Cancer screening: how conventional wisdom, quality indicators, and payment incentive equals poor ou


Cancer screening is perceived to be a very effective way to prevent serious illness. Pap smears, mammograms, colonoscopies, and even PSA blood tests can detect cancer early and lead to improved outcome. But just how effective are these tests at detecting early cancers and helping patients to live longer and better? Are there any dangers of getting these tests, which on the surface seem harmless? I talk a great deal about this topic in my book, and in many cases, especially in the elderly, screening tests are more harmful than helpful. While this seems counter-intuitive, it is based on ample research. Many such tests are endorsed by Medicare’s quality indicators, and the failure of our patients to have these tests is viewed by Medicare as being indicative of us providing low quality medical care, something that will soon lead to cuts in our pay.

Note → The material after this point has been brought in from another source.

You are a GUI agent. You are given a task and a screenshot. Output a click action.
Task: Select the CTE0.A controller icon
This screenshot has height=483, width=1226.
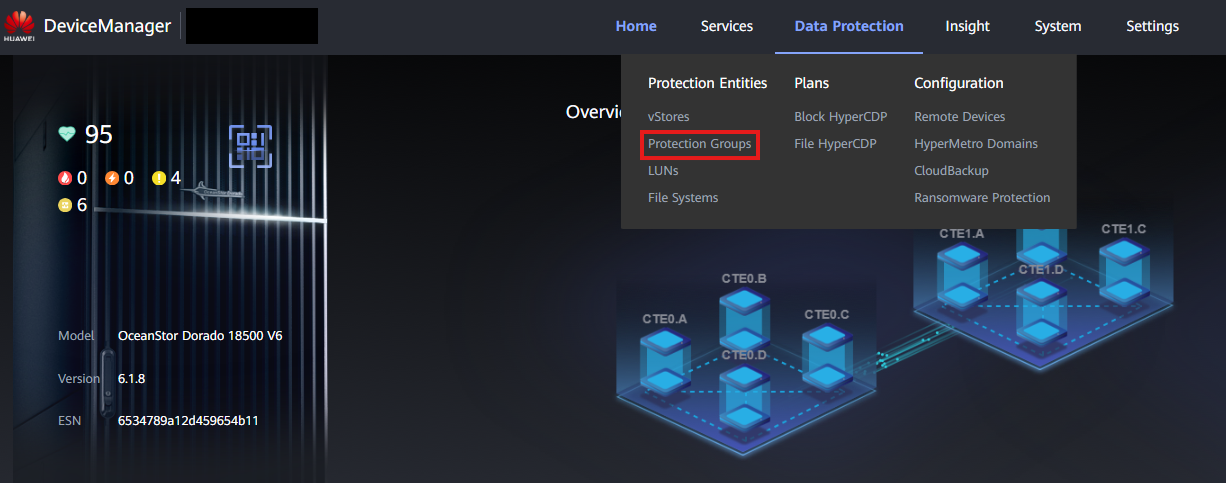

A recent Baltimore Sun article from July 9th showed the disparity between what we know about screening and what patients actually get done. “Getting tested too often can do more harm than good,” the article states, relying on data that has been apparent to us for some time. And yet, many patients pursue such testing despite the lack of benefit and the risk of harm. 50% of woman over 80 get mammograms despite the fact that there is no demonstrable benefit and there is potential harm; in fact, the vast majority of women even in appropriate age groups get mammograms annually even though it is recommended only every other year. 70% of women without a cervix get a pap smear, even though such tests only detect cancer in the cervix; many women with cervixes get pap smears very year, even though it is recommended they get such tests every 3-5 years up to age 65, and then none after that. 60% of people have colonoscopies more frequently than guidelines suggest, and half of men over 75 have PSA blood tests even though they may cause more harm than good.

All of these seemingly innocuous cancer screens can lead to over-testing, over-treatment, serious harm, and even death. None of them, when done inappropriately, have been shown to save lives or to reduce cancer death. Somehow much of the population has been sold on the illusion that with enough testing we can find and eliminate cancers, something that is absolutely false. Most concerning, Medicare continues to pay for these tests. The radiology group that sends my elderly patients a letter that it is time for the annual mammogram, the gynecologist that performs a pap smear on a woman without a cervix, the gastroenterologist who suggests more frequent follow-up colonoscopies just to be thorough, the doctor who continues to order PSA tests on elderly men and to perform biopsies if the PSA is positive all get paid well by Medicare for encouraging testing that is harmful. In fact, all of these doctors are practicing quality medical care by Medicare’s clinical guidelines.

Whether with cancer screening or cardiac stress tests or CT scans for back pain, inappropriate and excessive use of procedures that are sold to patients as being life saving, despite being just the opposite, should not continued to be endorsed by Medicare. By paying doctors very well to over-test people, by having no quality indicators that dissuade doctors from performing inappropriate tests, and by giving patients unfettered access to such tests, Medicare is actually facilitating harmful medical practices that cost society hundreds of millions of dollars of squandered money and cost many patients their lives. We know which tests actually are helpful and which are not much of the time, and that knowledge has yet to be inscribed in Medicare’s rules and payment formula. As such, far too many patients are receiving dangerous care that is enriching many doctors. It is time that Medicare use medical science to determine what it will finance, rather than basing its decisions on illusory whim.